[START OF SOURCE MATERIAL]

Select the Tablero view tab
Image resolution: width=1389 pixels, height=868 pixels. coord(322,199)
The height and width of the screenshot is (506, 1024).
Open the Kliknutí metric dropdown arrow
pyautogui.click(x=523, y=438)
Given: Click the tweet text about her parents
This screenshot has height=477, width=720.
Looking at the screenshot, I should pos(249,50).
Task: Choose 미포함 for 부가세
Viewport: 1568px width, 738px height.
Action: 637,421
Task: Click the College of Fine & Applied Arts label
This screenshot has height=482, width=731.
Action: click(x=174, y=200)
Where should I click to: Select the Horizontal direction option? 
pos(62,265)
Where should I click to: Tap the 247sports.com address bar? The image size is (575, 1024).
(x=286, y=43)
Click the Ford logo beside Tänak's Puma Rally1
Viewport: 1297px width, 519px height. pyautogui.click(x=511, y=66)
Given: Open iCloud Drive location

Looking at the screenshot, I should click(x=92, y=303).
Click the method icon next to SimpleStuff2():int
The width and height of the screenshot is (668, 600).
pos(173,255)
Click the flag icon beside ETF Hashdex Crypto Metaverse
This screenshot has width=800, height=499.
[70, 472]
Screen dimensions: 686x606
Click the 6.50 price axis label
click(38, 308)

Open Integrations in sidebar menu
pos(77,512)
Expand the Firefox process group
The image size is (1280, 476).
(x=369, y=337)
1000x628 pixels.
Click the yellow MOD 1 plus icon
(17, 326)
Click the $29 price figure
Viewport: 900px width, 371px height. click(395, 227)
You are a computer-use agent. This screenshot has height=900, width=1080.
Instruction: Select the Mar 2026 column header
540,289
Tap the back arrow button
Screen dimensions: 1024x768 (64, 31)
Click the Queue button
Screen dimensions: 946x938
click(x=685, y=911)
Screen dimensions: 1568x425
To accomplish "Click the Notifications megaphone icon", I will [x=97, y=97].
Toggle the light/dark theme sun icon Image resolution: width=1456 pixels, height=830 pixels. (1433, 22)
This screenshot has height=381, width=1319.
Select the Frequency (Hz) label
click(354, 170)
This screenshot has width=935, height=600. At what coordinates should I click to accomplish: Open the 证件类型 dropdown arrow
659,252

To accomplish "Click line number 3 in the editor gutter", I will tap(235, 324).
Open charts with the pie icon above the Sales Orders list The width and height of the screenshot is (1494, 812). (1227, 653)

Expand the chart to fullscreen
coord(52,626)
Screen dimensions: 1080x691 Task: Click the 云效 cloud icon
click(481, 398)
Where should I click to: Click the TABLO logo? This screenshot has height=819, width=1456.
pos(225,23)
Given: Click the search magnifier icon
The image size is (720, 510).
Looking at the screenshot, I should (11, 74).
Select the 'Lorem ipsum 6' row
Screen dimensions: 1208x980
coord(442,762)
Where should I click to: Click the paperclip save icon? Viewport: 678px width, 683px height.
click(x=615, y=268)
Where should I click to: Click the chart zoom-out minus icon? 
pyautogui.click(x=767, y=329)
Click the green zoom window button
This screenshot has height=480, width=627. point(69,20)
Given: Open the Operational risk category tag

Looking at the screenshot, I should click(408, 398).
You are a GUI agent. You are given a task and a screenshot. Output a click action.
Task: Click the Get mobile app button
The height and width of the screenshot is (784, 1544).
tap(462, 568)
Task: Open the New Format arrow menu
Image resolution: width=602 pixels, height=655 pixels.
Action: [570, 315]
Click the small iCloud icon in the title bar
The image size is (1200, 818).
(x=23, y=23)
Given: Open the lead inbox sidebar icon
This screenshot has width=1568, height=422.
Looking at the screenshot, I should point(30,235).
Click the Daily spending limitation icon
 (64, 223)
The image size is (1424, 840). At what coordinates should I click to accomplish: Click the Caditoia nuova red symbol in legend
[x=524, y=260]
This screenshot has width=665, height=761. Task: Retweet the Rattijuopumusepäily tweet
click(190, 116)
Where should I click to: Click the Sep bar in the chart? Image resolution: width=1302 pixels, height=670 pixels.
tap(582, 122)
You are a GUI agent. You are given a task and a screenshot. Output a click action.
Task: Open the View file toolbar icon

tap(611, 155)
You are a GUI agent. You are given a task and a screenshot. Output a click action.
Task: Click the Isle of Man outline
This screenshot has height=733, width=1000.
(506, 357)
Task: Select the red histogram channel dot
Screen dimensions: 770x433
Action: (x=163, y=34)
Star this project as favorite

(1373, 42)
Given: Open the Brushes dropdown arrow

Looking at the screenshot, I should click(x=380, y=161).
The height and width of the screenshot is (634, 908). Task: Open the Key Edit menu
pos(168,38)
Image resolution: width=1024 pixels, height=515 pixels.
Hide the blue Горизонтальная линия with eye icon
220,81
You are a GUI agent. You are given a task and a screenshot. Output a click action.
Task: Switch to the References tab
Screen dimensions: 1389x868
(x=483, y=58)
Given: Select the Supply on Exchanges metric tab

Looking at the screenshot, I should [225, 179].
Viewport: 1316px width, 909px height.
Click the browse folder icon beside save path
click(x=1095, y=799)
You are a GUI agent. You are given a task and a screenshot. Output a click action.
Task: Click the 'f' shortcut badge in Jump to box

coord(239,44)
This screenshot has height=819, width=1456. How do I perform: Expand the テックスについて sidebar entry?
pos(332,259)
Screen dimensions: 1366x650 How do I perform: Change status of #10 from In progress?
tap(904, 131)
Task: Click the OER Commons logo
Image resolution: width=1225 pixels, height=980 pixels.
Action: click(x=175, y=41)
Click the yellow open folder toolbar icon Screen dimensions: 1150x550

[END OF SOURCE MATERIAL]

Reproduce word for word the lines starting at the one that contains "The image size is (1424, 840)." and ending at the one that contains "pos(168,38)", with both of those lines included.

### FULL SOLUTION
The image size is (1424, 840). At what coordinates should I click to accomplish: Click the Caditoia nuova red symbol in legend
[x=524, y=260]
This screenshot has width=665, height=761. Task: Retweet the Rattijuopumusepäily tweet
click(190, 116)
Where should I click to: Click the Sep bar in the chart? Image resolution: width=1302 pixels, height=670 pixels.
tap(582, 122)
You are a GUI agent. You are given a task and a screenshot. Output a click action.
Task: Open the View file toolbar icon

tap(611, 155)
You are a GUI agent. You are given a task and a screenshot. Output a click action.
Task: Click the Isle of Man outline
This screenshot has height=733, width=1000.
(506, 357)
Task: Select the red histogram channel dot
Screen dimensions: 770x433
Action: (x=163, y=34)
Star this project as favorite

(1373, 42)
Given: Open the Brushes dropdown arrow

Looking at the screenshot, I should click(x=380, y=161).
The height and width of the screenshot is (634, 908). Task: Open the Key Edit menu
pos(168,38)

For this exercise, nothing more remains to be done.